Rows of pointing data:
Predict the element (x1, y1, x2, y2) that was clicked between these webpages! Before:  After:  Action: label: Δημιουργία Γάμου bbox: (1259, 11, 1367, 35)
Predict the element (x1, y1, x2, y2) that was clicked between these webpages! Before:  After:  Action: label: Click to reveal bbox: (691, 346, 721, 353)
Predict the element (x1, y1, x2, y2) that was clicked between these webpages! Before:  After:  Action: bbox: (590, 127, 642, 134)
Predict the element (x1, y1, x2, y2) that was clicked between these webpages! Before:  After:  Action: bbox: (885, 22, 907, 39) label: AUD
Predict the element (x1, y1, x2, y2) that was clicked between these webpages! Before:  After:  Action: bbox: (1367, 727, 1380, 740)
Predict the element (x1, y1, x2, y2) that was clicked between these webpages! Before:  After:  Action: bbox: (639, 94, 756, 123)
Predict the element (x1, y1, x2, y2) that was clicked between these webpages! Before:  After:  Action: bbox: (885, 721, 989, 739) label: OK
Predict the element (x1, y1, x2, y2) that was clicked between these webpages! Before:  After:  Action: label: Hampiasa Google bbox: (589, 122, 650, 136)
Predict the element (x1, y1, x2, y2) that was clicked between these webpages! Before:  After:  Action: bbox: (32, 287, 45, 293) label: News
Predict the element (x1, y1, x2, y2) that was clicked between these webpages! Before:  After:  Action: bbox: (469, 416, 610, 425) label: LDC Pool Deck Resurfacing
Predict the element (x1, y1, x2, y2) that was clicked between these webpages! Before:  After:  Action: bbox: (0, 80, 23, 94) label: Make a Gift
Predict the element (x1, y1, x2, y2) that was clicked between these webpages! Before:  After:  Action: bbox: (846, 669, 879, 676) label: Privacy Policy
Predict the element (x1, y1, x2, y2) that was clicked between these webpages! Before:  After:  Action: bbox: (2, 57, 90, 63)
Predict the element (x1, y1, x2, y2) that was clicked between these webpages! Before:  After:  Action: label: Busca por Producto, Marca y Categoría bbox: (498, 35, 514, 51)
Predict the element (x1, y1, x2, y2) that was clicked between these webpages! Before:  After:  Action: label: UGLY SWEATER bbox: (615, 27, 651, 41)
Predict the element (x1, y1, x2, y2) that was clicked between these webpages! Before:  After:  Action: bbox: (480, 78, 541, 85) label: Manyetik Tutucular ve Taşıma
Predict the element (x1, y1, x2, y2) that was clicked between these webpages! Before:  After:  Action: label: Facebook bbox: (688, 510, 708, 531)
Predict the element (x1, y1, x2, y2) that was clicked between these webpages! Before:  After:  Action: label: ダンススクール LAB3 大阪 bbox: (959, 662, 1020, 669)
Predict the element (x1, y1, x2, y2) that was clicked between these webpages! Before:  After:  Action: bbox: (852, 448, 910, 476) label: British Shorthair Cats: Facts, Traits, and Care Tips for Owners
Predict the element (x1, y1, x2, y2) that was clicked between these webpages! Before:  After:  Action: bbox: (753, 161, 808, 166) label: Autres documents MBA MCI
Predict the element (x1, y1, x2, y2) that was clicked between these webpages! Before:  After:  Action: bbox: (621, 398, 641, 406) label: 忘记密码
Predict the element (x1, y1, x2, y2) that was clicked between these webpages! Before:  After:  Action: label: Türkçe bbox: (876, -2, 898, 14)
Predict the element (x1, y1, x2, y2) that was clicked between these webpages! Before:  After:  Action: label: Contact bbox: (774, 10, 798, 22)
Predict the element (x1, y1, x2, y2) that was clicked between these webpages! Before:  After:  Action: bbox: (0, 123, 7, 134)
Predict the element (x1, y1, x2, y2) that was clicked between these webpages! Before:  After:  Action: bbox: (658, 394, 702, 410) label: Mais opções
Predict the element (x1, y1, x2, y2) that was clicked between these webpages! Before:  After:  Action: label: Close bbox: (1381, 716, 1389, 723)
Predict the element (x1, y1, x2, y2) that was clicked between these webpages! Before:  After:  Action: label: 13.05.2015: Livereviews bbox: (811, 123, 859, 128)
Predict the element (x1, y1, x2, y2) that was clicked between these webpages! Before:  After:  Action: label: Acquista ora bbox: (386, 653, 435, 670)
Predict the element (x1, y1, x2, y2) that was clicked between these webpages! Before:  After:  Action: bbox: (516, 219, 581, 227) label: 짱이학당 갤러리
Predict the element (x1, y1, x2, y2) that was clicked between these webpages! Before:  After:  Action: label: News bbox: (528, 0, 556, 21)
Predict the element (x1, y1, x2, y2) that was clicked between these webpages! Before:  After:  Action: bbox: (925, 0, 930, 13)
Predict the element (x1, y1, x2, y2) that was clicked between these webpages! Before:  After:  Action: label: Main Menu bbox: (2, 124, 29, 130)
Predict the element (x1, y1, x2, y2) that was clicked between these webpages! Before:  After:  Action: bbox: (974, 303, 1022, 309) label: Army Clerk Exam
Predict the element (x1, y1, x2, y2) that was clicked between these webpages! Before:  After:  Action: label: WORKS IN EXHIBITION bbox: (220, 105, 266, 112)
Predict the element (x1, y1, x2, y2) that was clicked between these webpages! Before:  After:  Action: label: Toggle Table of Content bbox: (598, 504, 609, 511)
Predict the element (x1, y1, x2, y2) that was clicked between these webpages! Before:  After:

#### GIVEN PROBLEM:
Copy all of the lines above word for word.

#### REPLY:
Predict the element (x1, y1, x2, y2) that was clicked between these webpages! Before:  After:  Action: label: Δημιουργία Γάμου bbox: (1259, 11, 1367, 35)
Predict the element (x1, y1, x2, y2) that was clicked between these webpages! Before:  After:  Action: label: Click to reveal bbox: (691, 346, 721, 353)
Predict the element (x1, y1, x2, y2) that was clicked between these webpages! Before:  After:  Action: bbox: (590, 127, 642, 134)
Predict the element (x1, y1, x2, y2) that was clicked between these webpages! Before:  After:  Action: bbox: (885, 22, 907, 39) label: AUD
Predict the element (x1, y1, x2, y2) that was clicked between these webpages! Before:  After:  Action: bbox: (1367, 727, 1380, 740)
Predict the element (x1, y1, x2, y2) that was clicked between these webpages! Before:  After:  Action: bbox: (639, 94, 756, 123)
Predict the element (x1, y1, x2, y2) that was clicked between these webpages! Before:  After:  Action: bbox: (885, 721, 989, 739) label: OK
Predict the element (x1, y1, x2, y2) that was clicked between these webpages! Before:  After:  Action: label: Hampiasa Google bbox: (589, 122, 650, 136)
Predict the element (x1, y1, x2, y2) that was clicked between these webpages! Before:  After:  Action: bbox: (32, 287, 45, 293) label: News
Predict the element (x1, y1, x2, y2) that was clicked between these webpages! Before:  After:  Action: bbox: (469, 416, 610, 425) label: LDC Pool Deck Resurfacing
Predict the element (x1, y1, x2, y2) that was clicked between these webpages! Before:  After:  Action: bbox: (0, 80, 23, 94) label: Make a Gift
Predict the element (x1, y1, x2, y2) that was clicked between these webpages! Before:  After:  Action: bbox: (846, 669, 879, 676) label: Privacy Policy
Predict the element (x1, y1, x2, y2) that was clicked between these webpages! Before:  After:  Action: bbox: (2, 57, 90, 63)
Predict the element (x1, y1, x2, y2) that was clicked between these webpages! Before:  After:  Action: label: Busca por Producto, Marca y Categoría bbox: (498, 35, 514, 51)
Predict the element (x1, y1, x2, y2) that was clicked between these webpages! Before:  After:  Action: label: UGLY SWEATER bbox: (615, 27, 651, 41)
Predict the element (x1, y1, x2, y2) that was clicked between these webpages! Before:  After:  Action: bbox: (480, 78, 541, 85) label: Manyetik Tutucular ve Taşıma
Predict the element (x1, y1, x2, y2) that was clicked between these webpages! Before:  After:  Action: label: Facebook bbox: (688, 510, 708, 531)
Predict the element (x1, y1, x2, y2) that was clicked between these webpages! Before:  After:  Action: label: ダンススクール LAB3 大阪 bbox: (959, 662, 1020, 669)
Predict the element (x1, y1, x2, y2) that was clicked between these webpages! Before:  After:  Action: bbox: (852, 448, 910, 476) label: British Shorthair Cats: Facts, Traits, and Care Tips for Owners
Predict the element (x1, y1, x2, y2) that was clicked between these webpages! Before:  After:  Action: bbox: (753, 161, 808, 166) label: Autres documents MBA MCI
Predict the element (x1, y1, x2, y2) that was clicked between these webpages! Before:  After:  Action: bbox: (621, 398, 641, 406) label: 忘记密码
Predict the element (x1, y1, x2, y2) that was clicked between these webpages! Before:  After:  Action: label: Türkçe bbox: (876, -2, 898, 14)
Predict the element (x1, y1, x2, y2) that was clicked between these webpages! Before:  After:  Action: label: Contact bbox: (774, 10, 798, 22)
Predict the element (x1, y1, x2, y2) that was clicked between these webpages! Before:  After:  Action: bbox: (0, 123, 7, 134)
Predict the element (x1, y1, x2, y2) that was clicked between these webpages! Before:  After:  Action: bbox: (658, 394, 702, 410) label: Mais opções
Predict the element (x1, y1, x2, y2) that was clicked between these webpages! Before:  After:  Action: label: Close bbox: (1381, 716, 1389, 723)
Predict the element (x1, y1, x2, y2) that was clicked between these webpages! Before:  After:  Action: label: 13.05.2015: Livereviews bbox: (811, 123, 859, 128)
Predict the element (x1, y1, x2, y2) that was clicked between these webpages! Before:  After:  Action: label: Acquista ora bbox: (386, 653, 435, 670)
Predict the element (x1, y1, x2, y2) that was clicked between these webpages! Before:  After:  Action: bbox: (516, 219, 581, 227) label: 짱이학당 갤러리
Predict the element (x1, y1, x2, y2) that was clicked between these webpages! Before:  After:  Action: label: News bbox: (528, 0, 556, 21)
Predict the element (x1, y1, x2, y2) that was clicked between these webpages! Before:  After:  Action: bbox: (925, 0, 930, 13)
Predict the element (x1, y1, x2, y2) that was clicked between these webpages! Before:  After:  Action: label: Main Menu bbox: (2, 124, 29, 130)
Predict the element (x1, y1, x2, y2) that was clicked between these webpages! Before:  After:  Action: bbox: (974, 303, 1022, 309) label: Army Clerk Exam
Predict the element (x1, y1, x2, y2) that was clicked between these webpages! Before:  After:  Action: label: WORKS IN EXHIBITION bbox: (220, 105, 266, 112)
Predict the element (x1, y1, x2, y2) that was clicked between these webpages! Before:  After:  Action: label: Toggle Table of Content bbox: (598, 504, 609, 511)
Predict the element (x1, y1, x2, y2) that was clicked between these webpages! Before:  After:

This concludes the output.